Judging by the patterns on this website, I doubt I'll receive a reply anytime soon, but that's fine. Any feedback is encouraged and welcomed. I know this is obnoxiously lengthy, sorry. I just don't want to have to clarify things at a later point. The important parts are in bold.

My circumstance is this: I'm a graduating high school senior with an acute interest in studying law. My plight is this: the internet has serious discouraged me from attempting a JD. I am curious if I should ignore the general trend or if I should become intimate with a different field that isn't labeled as "dying." I would hate to be the remorseful person who ruled herself "above" getting duped by a broken system as much as I would hate to be the naive imbecile who plunged herself waist deep into unnecessary debt for a bad job.

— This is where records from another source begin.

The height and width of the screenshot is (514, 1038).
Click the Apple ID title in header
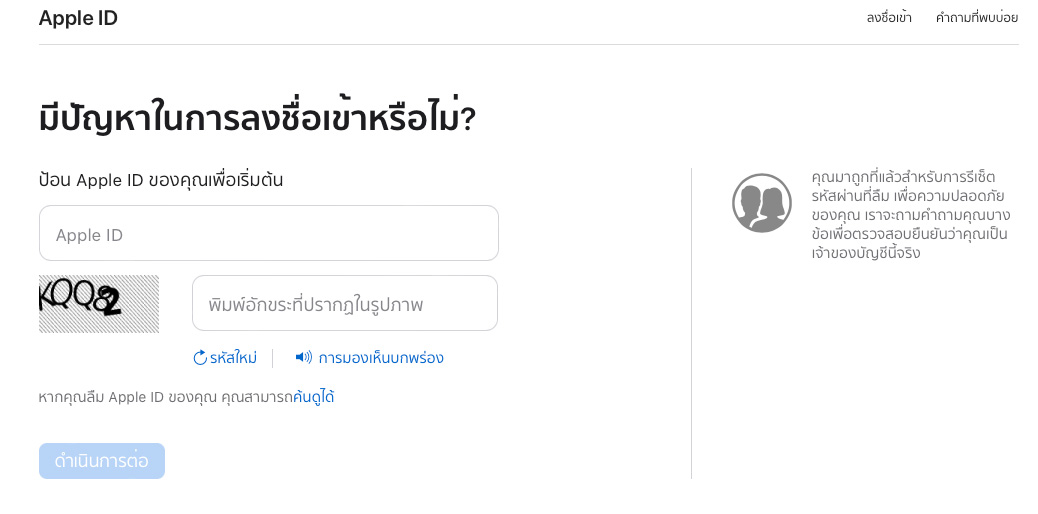pyautogui.click(x=78, y=18)
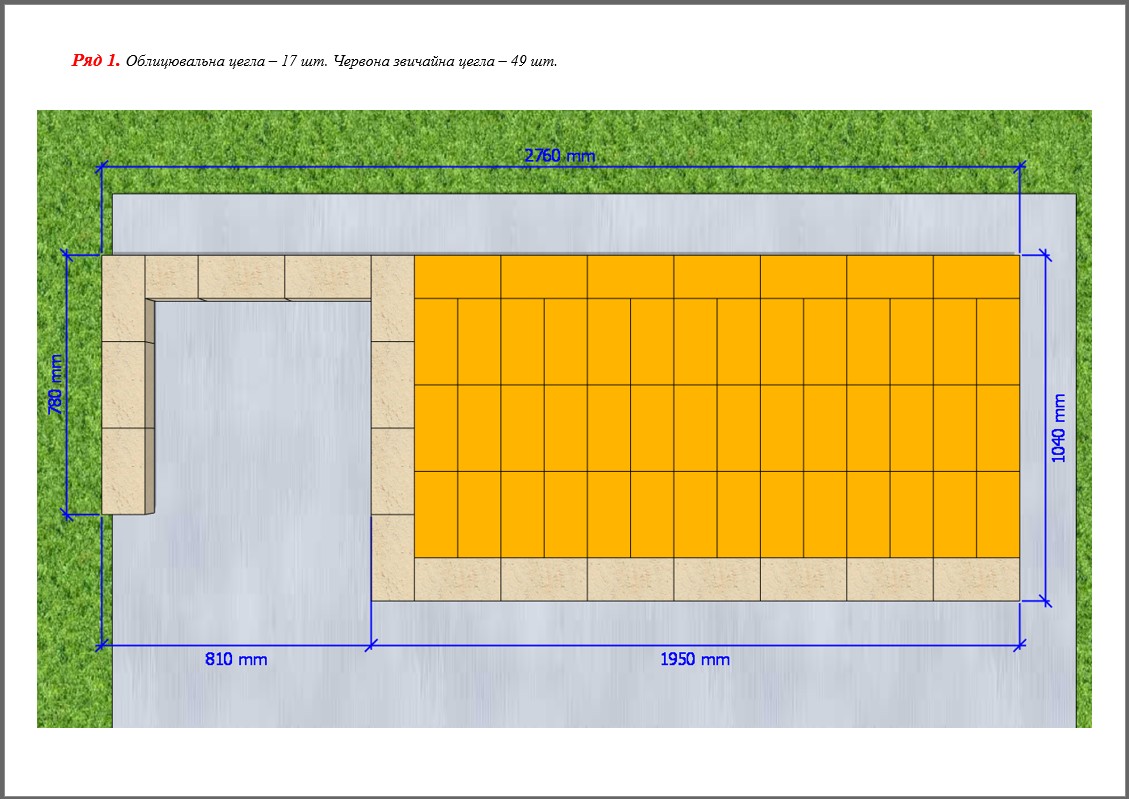Click the 1950 mm dimension label
This screenshot has height=799, width=1129.
pyautogui.click(x=695, y=659)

As far as demographics are concerned, I am a white female from a low-income background. My performance in high school was certainly not anything to boast about, but I would like to think that I have proven in the past four years that I have a particular aptitude for oral/written communication skills and critical reasoning (both of which have led me to contemplating the pursuit of law).

Though I have not really achieved anything worth mentioning, I'll still attend an Honors College at a Tier-1 state university in the fall and graduate without having to take out any loans (as a commuter, my scholarship and Pell Grant cover my tuition/fees with a decent surplus). Because I live in a huge, yet inexpensive, city with good interning prospects (and all that jazz), I know that I can build a good resume and sustain a considerable amount of volunteer hours on top of engaging in collegiate organizations. My biggest concern is maintaining a solid GPA (as that was my weak point in high school), but surely enough effort can guarantee me a 3.8 in a non-math/science degree.

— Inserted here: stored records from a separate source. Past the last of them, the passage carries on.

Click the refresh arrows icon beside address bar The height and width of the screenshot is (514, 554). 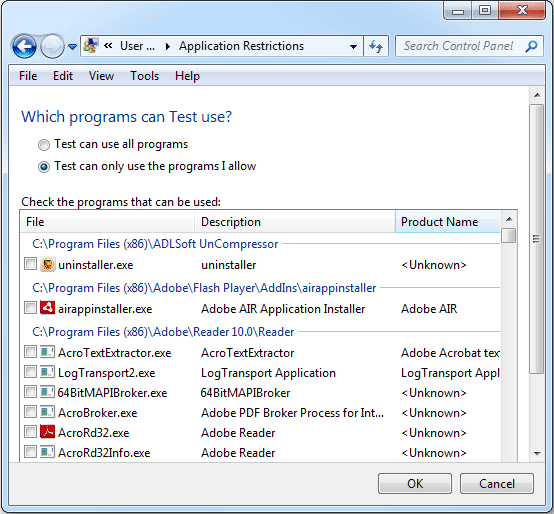[376, 46]
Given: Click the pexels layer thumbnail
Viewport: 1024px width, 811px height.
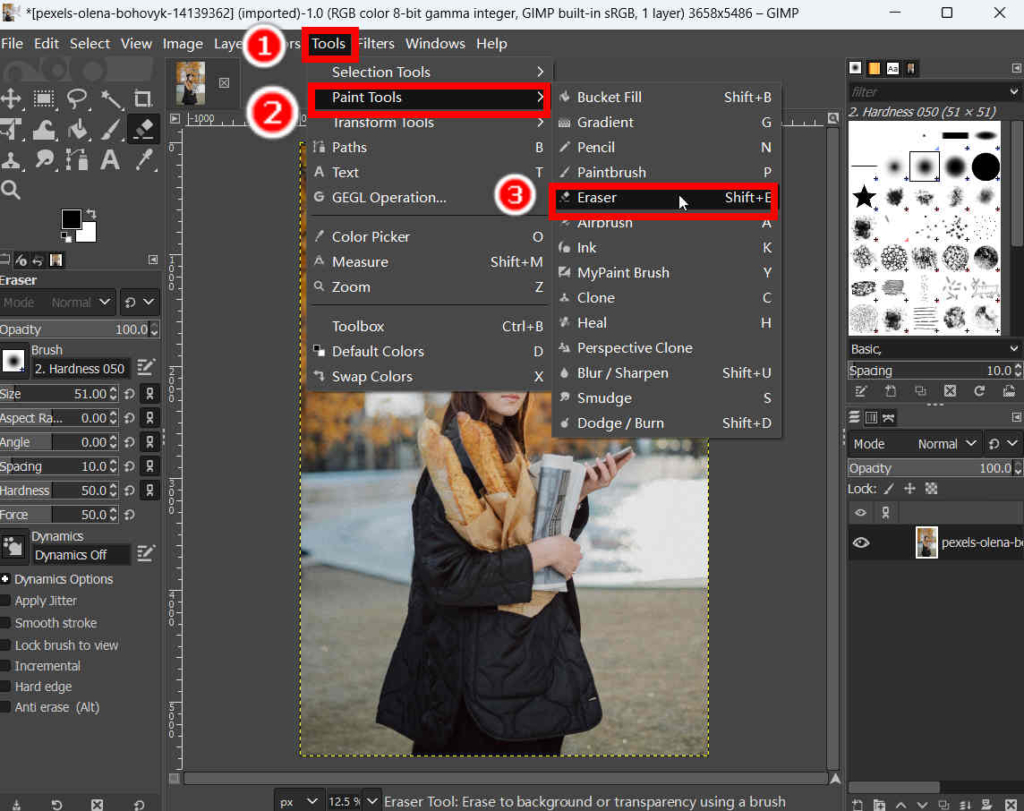Looking at the screenshot, I should click(925, 543).
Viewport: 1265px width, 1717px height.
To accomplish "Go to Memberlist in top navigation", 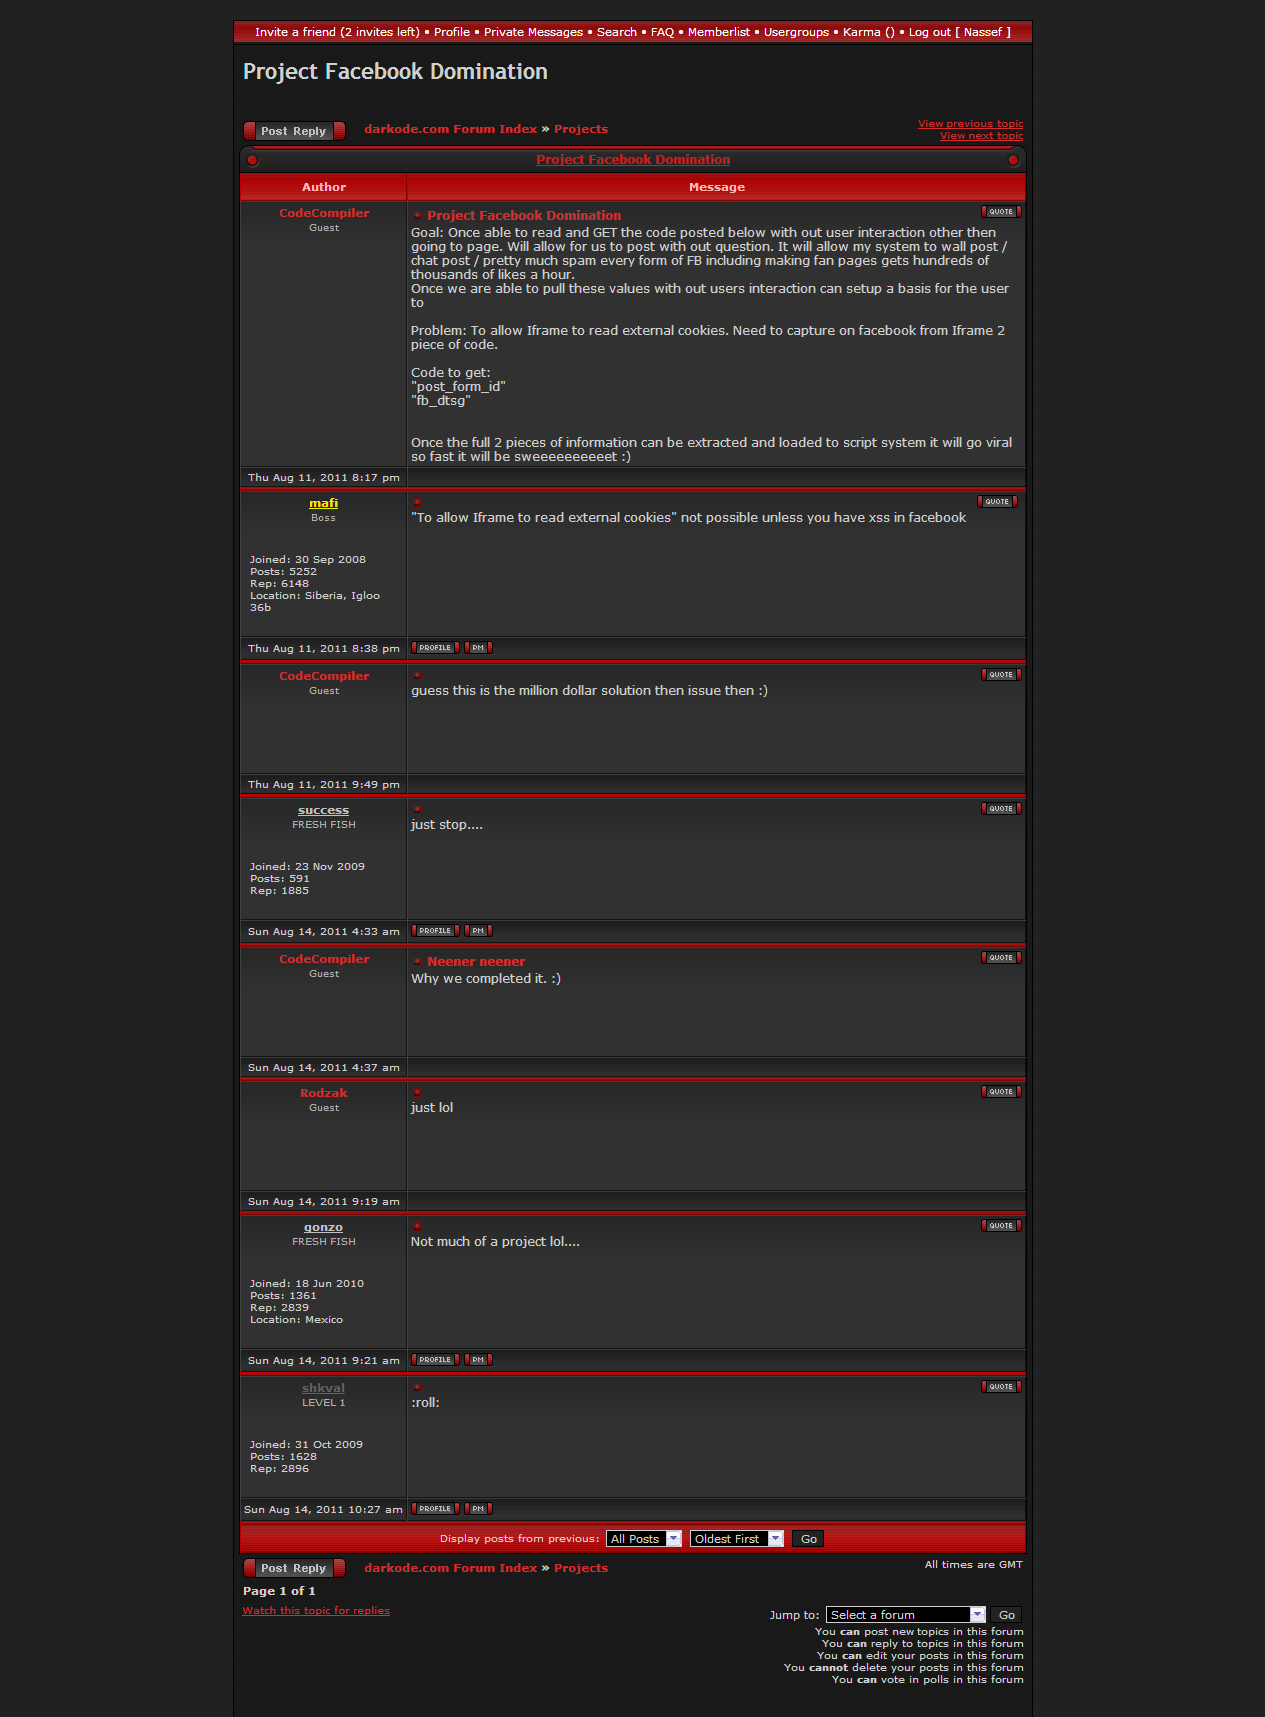I will pos(718,32).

Clearly no one can estimate their LSAT score, but I've been told that scoring a 700 on the SAT Critical Reasoning usually correlates with a 169-173 on the LSAT (and I scored a 730 in the SAT CR, a 750 in the writing with minimum studying and no classes). So, let's say with enough preparation, I am probably capable of scoring around a 170 or maybe just within the aforementioned range.

I'm currently considering a major in either Political Science or Chinese studies (with language concentrations in Mandarin and Vietnamese). But honestly, I'm not sure if they're really bad course studies or not, so I'm open to switching. I'm in a bad position for undergrad because I can't major in anything useful (like science or math). I think the highest level math class I'm capable of making an 'A' in is College Algebra. Yeah, and though I'm suited for it, I'm averse to majors in Business related fields.

With all that said, does anyone have any recommendations or words of warning? Like, what should I major in as an undergraduate? If law is a bad idea for someone with no familial connections? Would I get good financial aid packages on the basis of need at top schools (esp. considering my family will almost certainly never make over $40,000/year in the next 4 years and that I will be a full-time student working jobs for minimum wage)? What about niches in law? What law schools should I be preparing for?

Again, if you take the time out of your day to advise me, I am very grateful. Thank you.